Fine structure of a partition in the spike glycoprotein encoded in the SARS-CoV-2 genome

Abstract

The gene encoding the spike glycoprotein of the SARS-CoV-2 virus that causes COVID-19 disease, was analyzed through two types of periodic tables (standard and cube) of the genetic code to discover the internal fine structure of the spike (S) protein. The analysis was performed on the Wuhan-Hu-1 SARS-CoV-2 sequence (GenBank accession number NC_045512.2). A partition was detected between codon numbers (three-letter code numbers) 47 and 48 that code amino acids in the S-protein. The population distribution of organized codes and amino acid replacements in the S-protein showed large differences between two regions of the cube-type periodic table. The genetic codes of codon numbers 48–63 (4th plane of the cube table) had a higher frequency than the genetic codes of each of the other three planes (1st–3rd planes). Planes-linkage structures involved in the partition were also analyzed and a simplified model for the S-protein gene was obtained where a planes-linkage of the 4th plane and another planes-linkage of the 1st–3rd planes were linked together in alternate shifts.
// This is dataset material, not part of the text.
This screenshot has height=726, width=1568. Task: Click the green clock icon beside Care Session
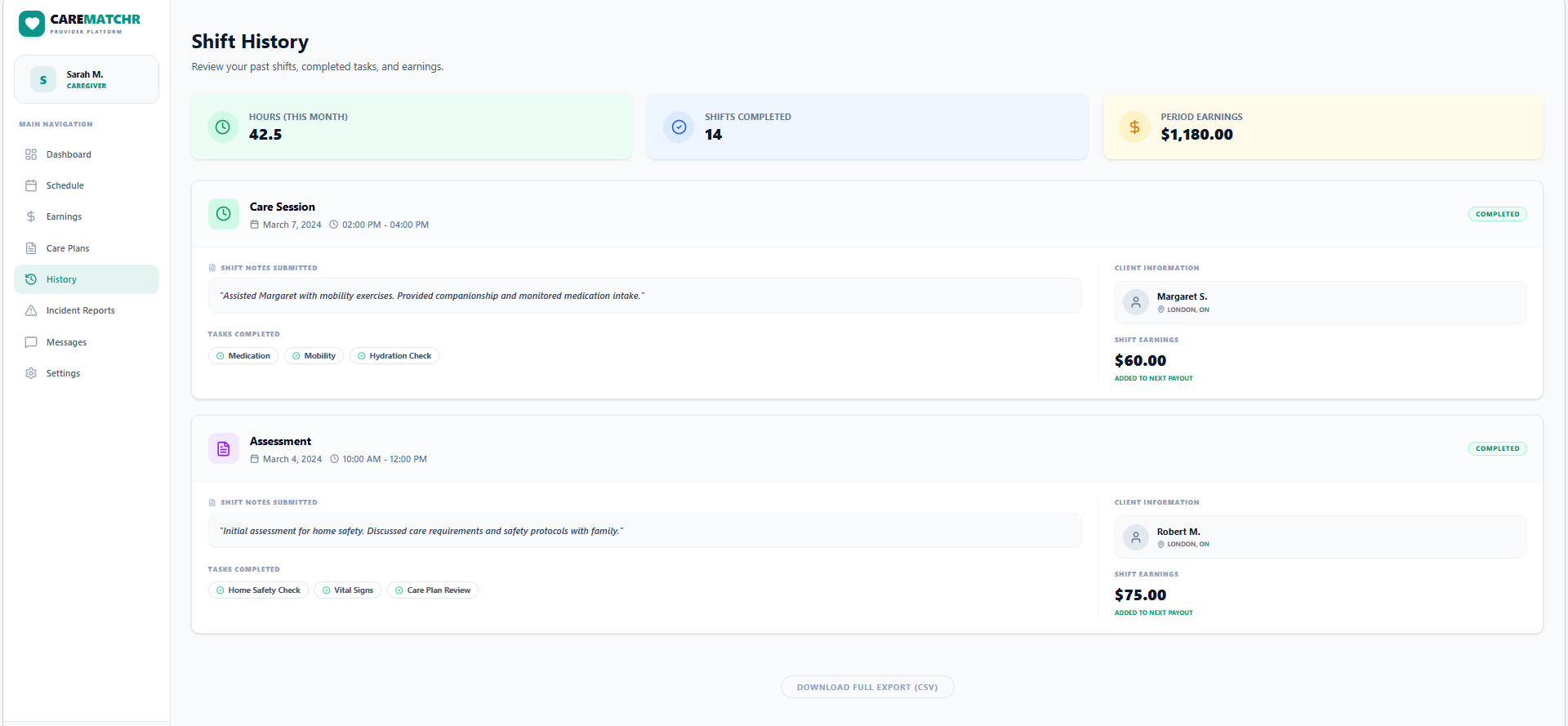pos(224,214)
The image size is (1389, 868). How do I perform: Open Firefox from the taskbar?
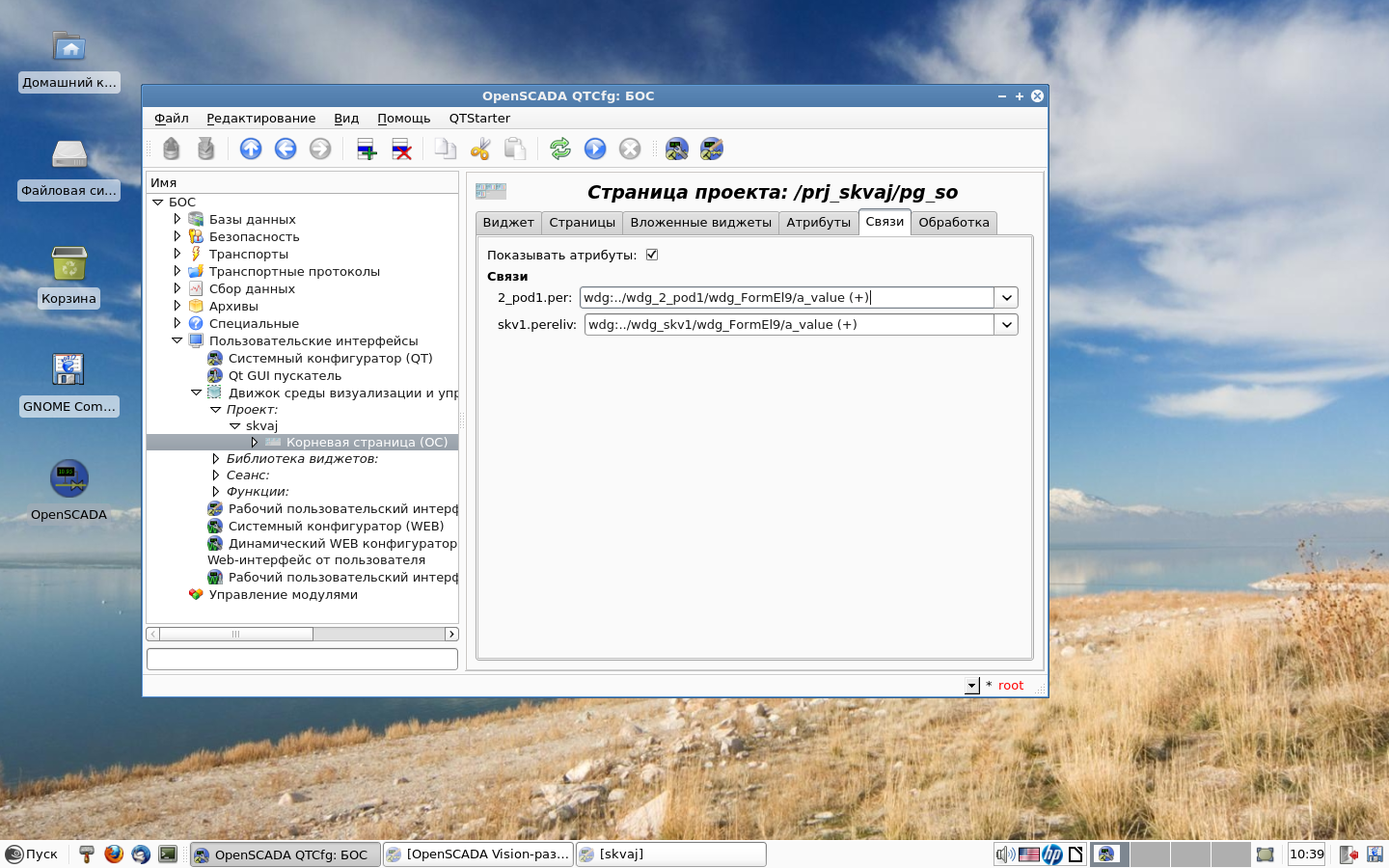pos(114,854)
Most of the code population in the 4th plane and their planes-linkage multiformity gave additional support to the partition between codon numbers 47 and 48 in the S-protein gene. Analysis of real lineages of the SARS-CoV-2 virus through the cube-type periodic table identified distinguishing features of the Omicron lineage that included not only a large code population within the receptor-binding domain of the S-protein, but also large percentage rises in the population of amino acid replacements in the 1st and 2nd planes.